====== Records provided ======

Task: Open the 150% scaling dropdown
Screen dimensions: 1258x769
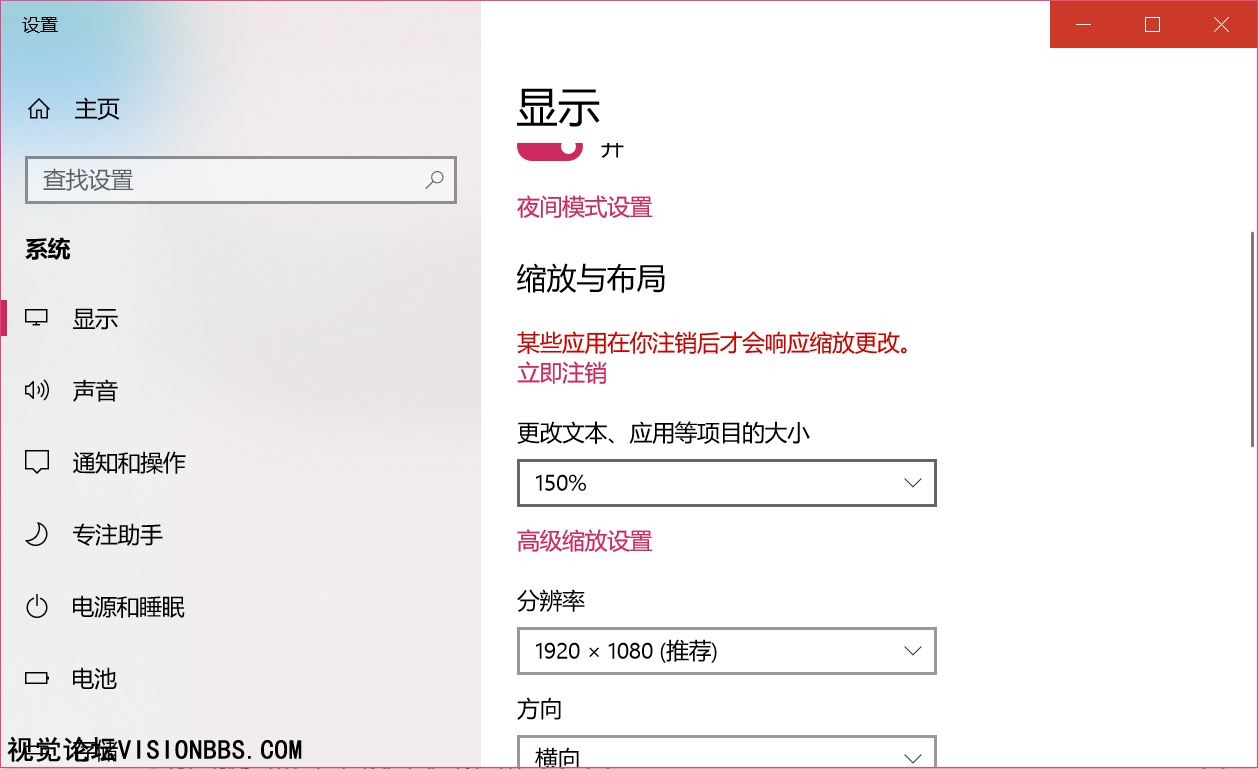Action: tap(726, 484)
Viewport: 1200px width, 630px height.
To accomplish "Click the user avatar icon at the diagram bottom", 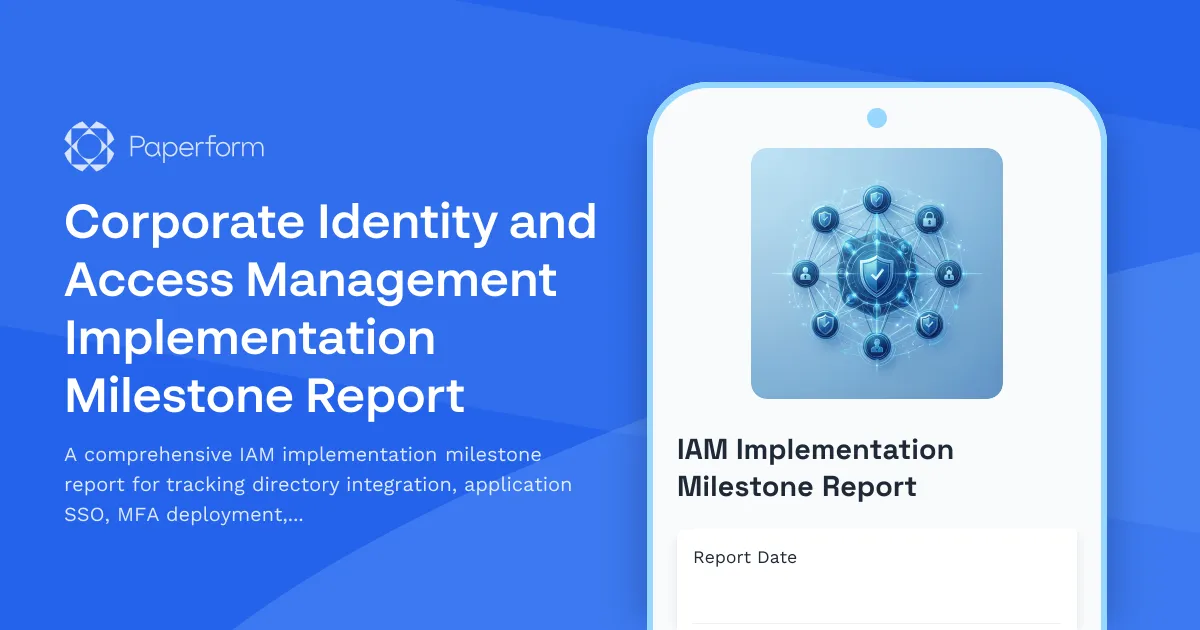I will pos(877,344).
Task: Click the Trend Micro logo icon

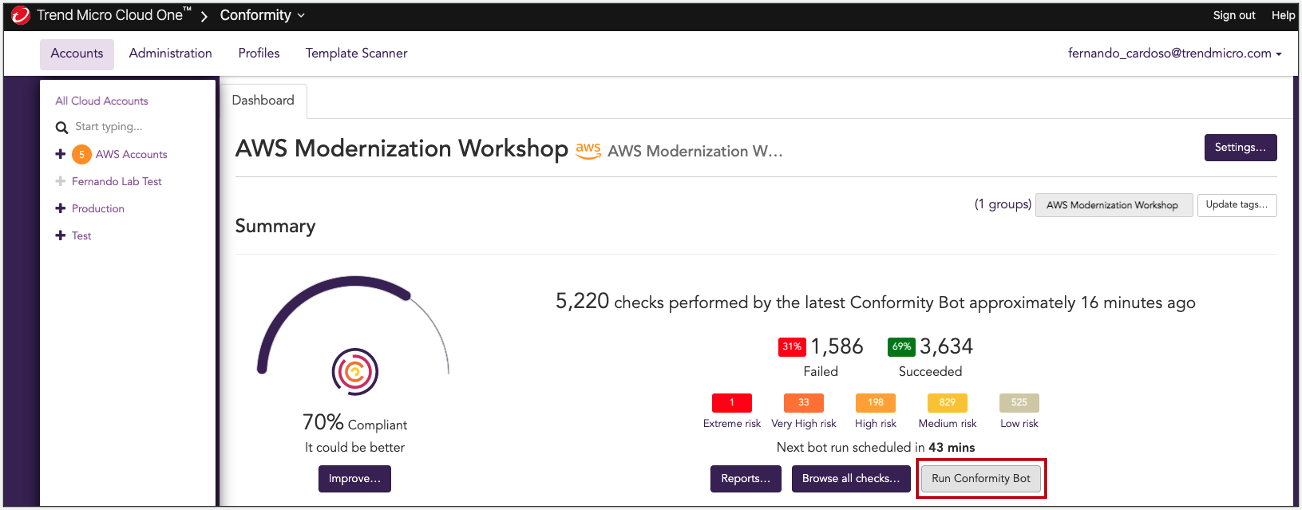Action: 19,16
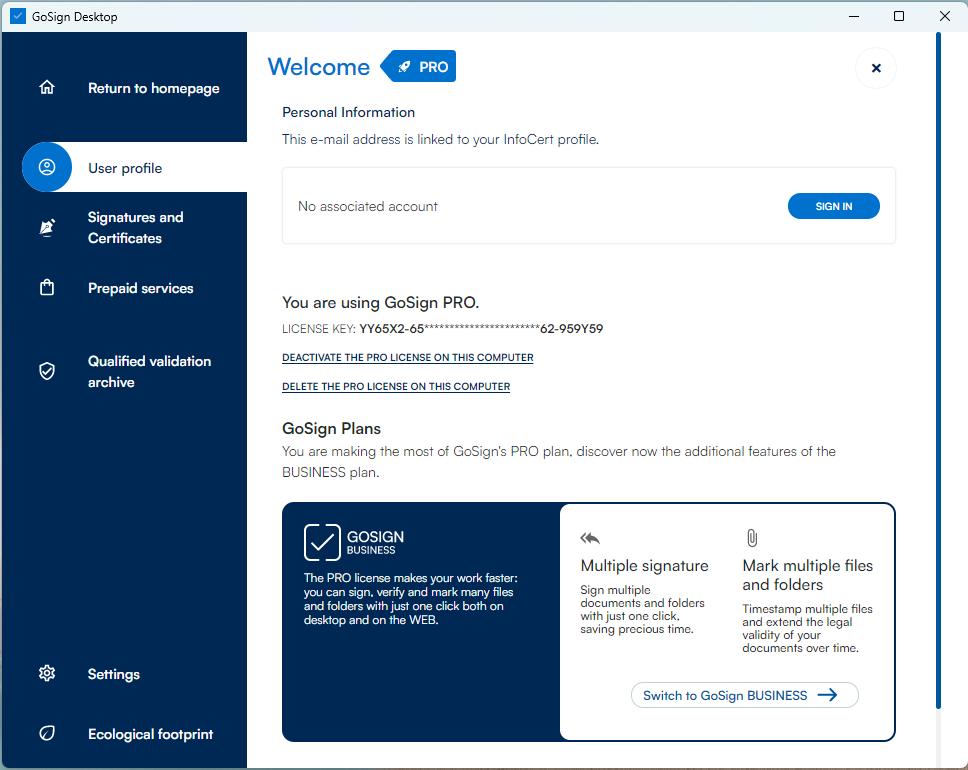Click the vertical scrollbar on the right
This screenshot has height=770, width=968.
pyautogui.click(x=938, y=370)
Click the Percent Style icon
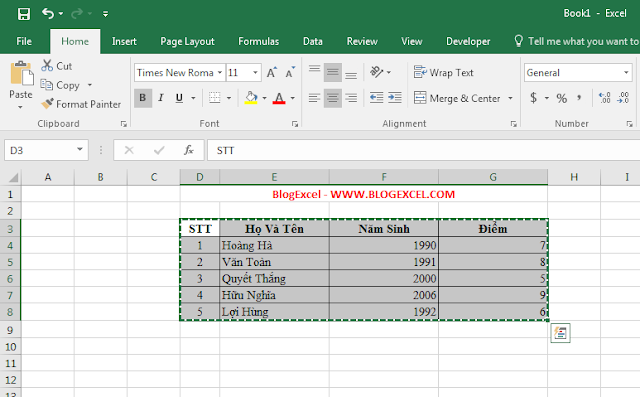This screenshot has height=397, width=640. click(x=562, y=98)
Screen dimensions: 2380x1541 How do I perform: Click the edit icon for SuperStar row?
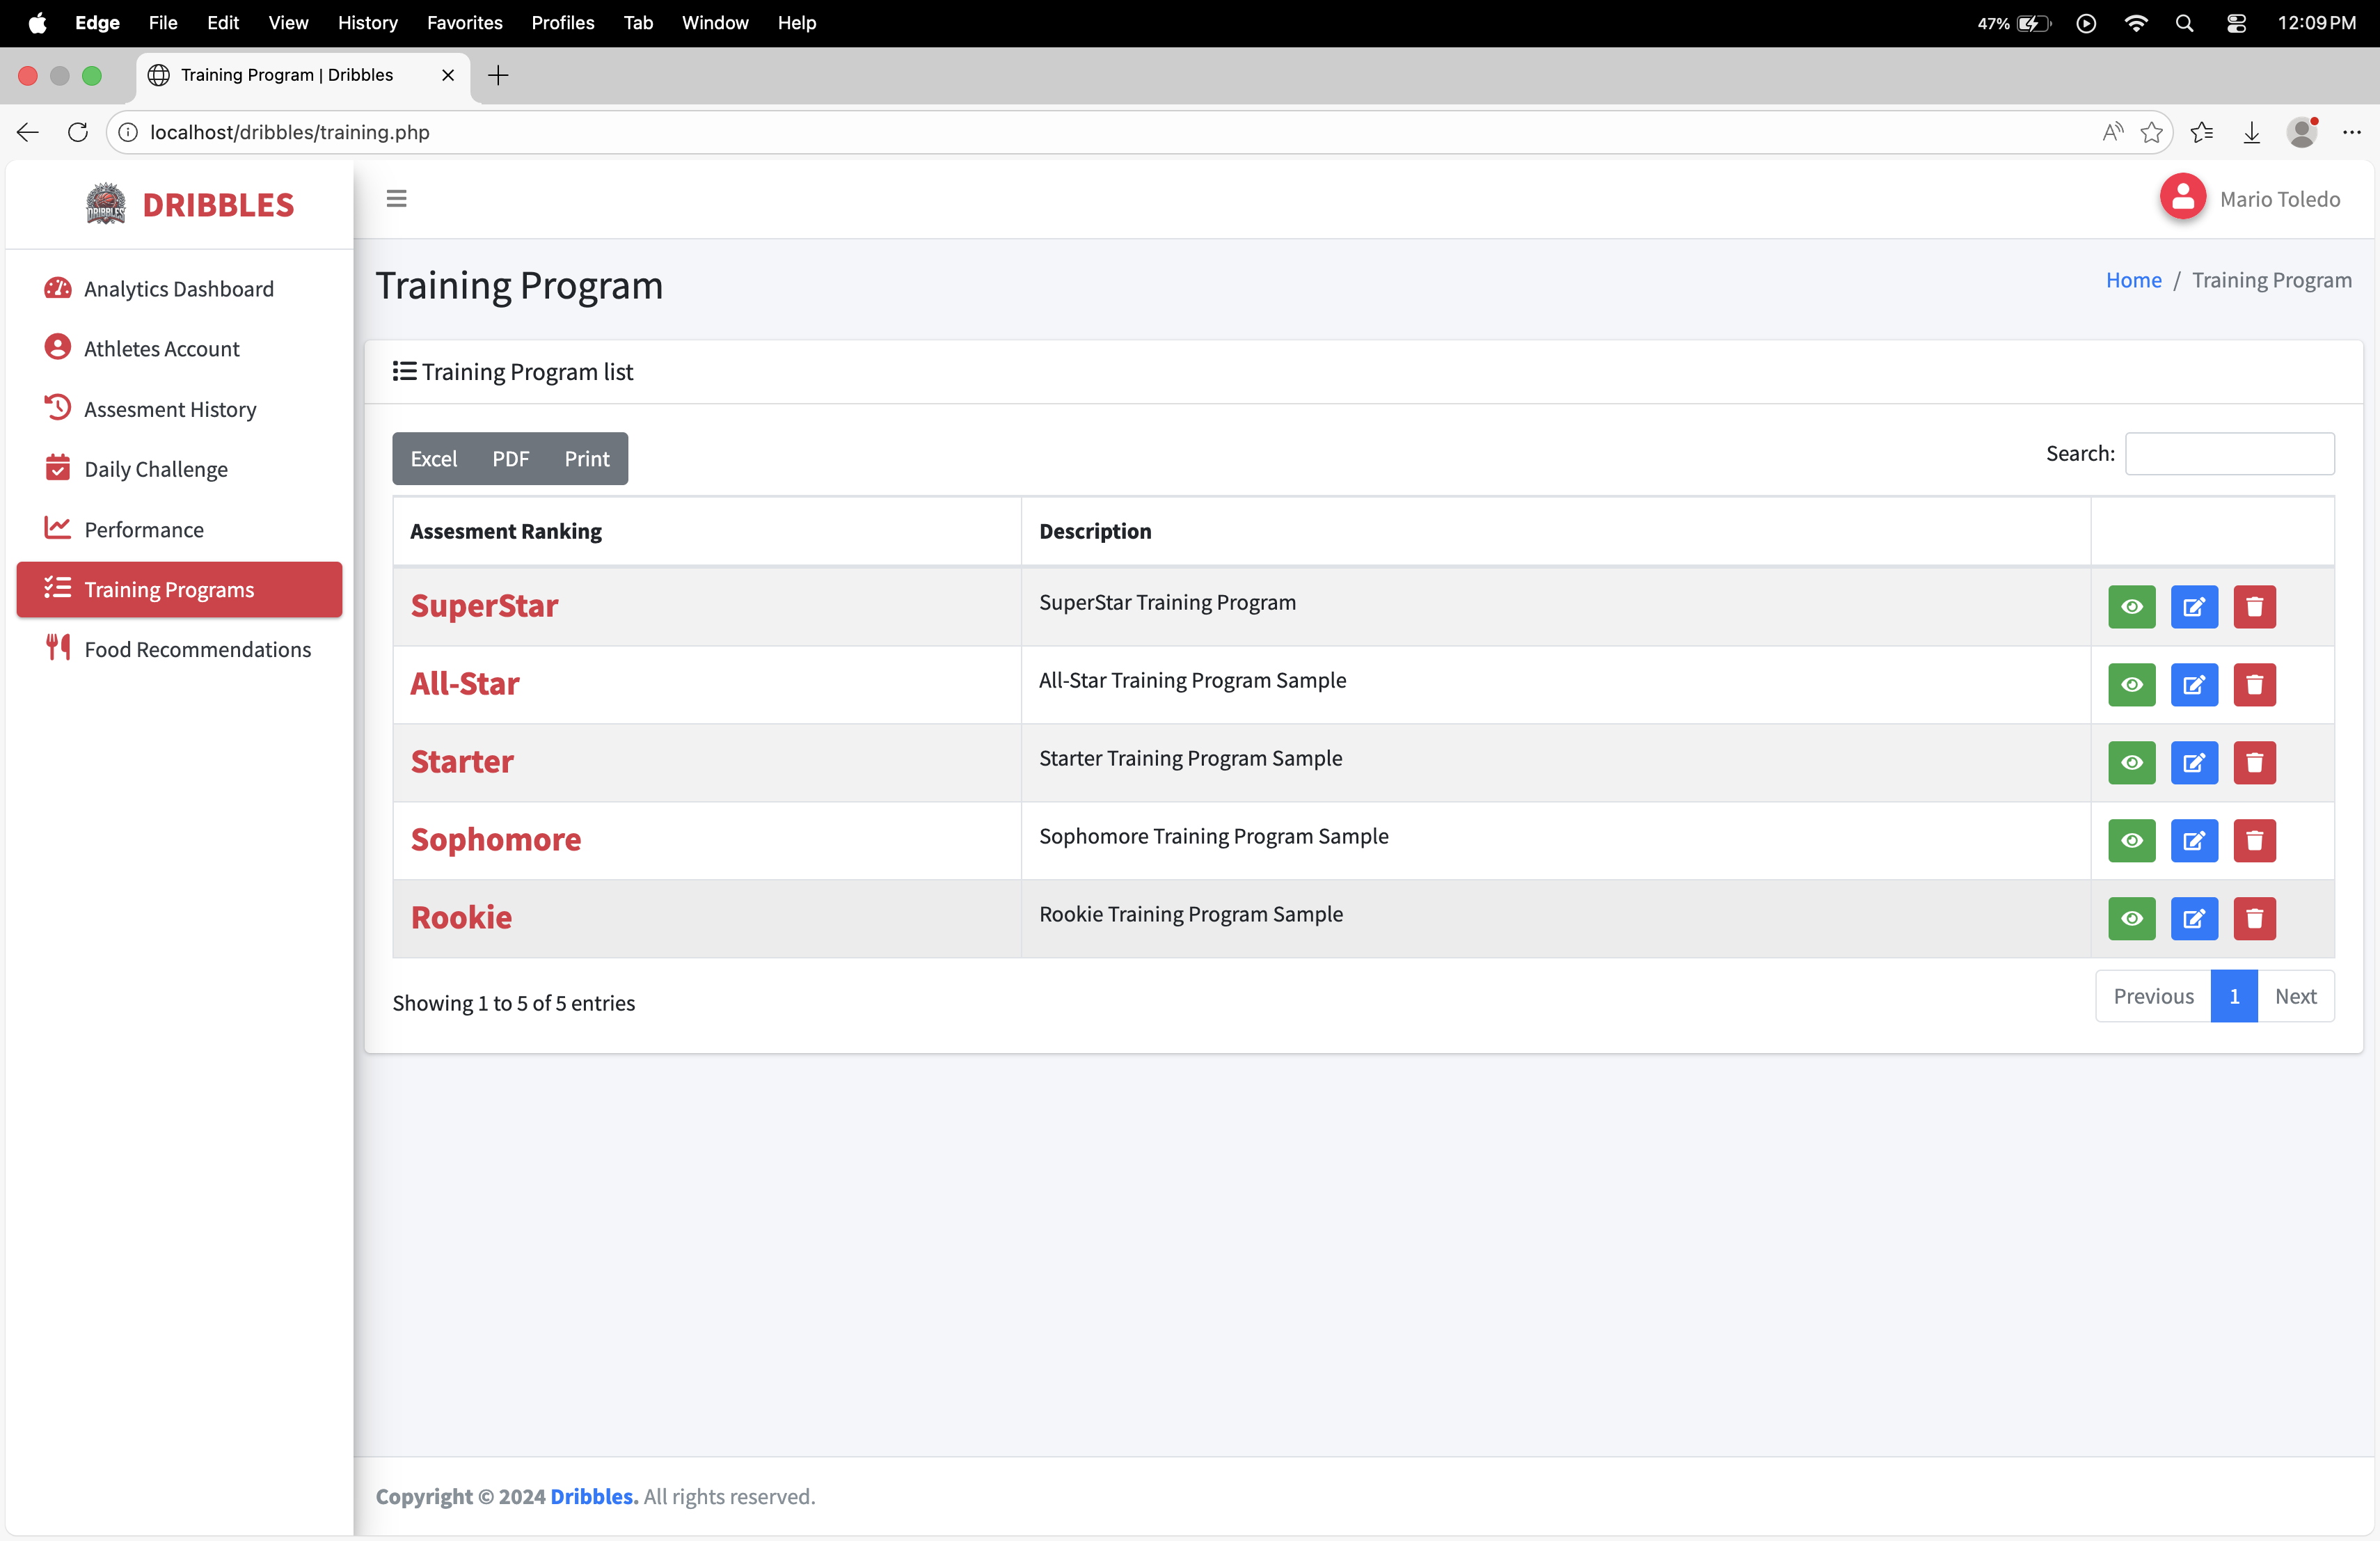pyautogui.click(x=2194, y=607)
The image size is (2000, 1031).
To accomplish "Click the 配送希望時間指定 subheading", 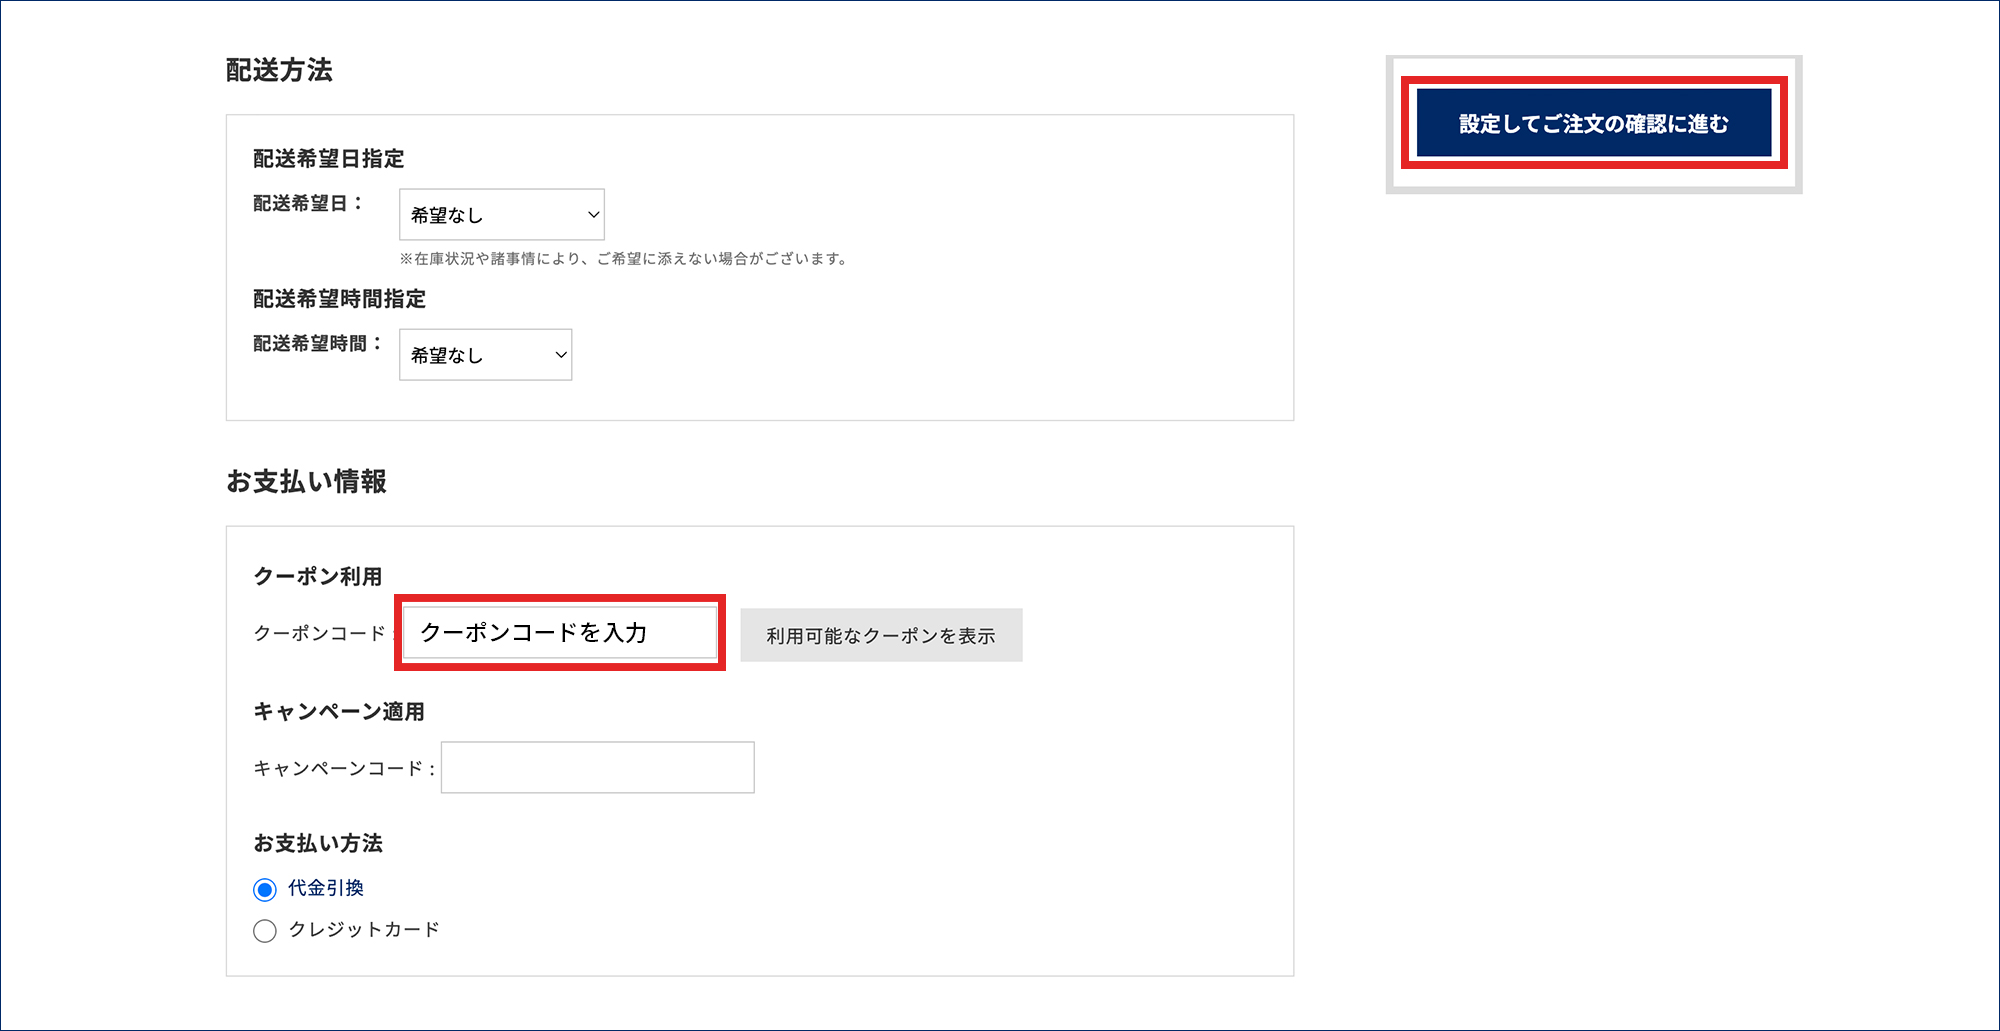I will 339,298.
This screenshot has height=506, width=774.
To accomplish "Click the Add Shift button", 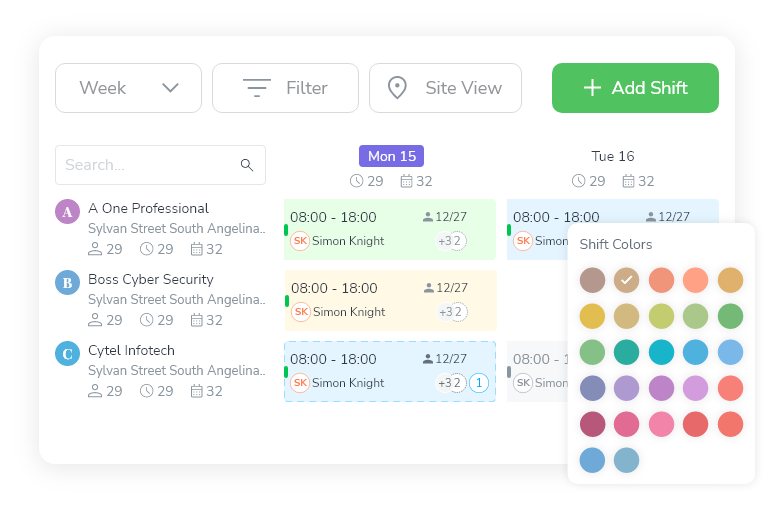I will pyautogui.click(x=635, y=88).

======

### Your goal
Starting with the line that contains "Task: Click the Trend Micro logo icon" and going on through the line that contains "This screenshot has height=397, width=640.", write those lines out as a Markdown table with the columns Number and Line, skipping blank lines and leaving out the pictures.

### Solved exercise
| Number | Line |
|---|---|
| 1 | Task: Click the Trend Micro logo icon |
| 2 | Action: 19,16 |
| 3 | Click the vertical scrollbar on the right |
| 4 | This screenshot has height=770, width=968. |
| 5 | pyautogui.click(x=938, y=370) |
| 6 | Click the Percent Style icon |
| 7 | This screenshot has height=397, width=640. click(x=562, y=98) |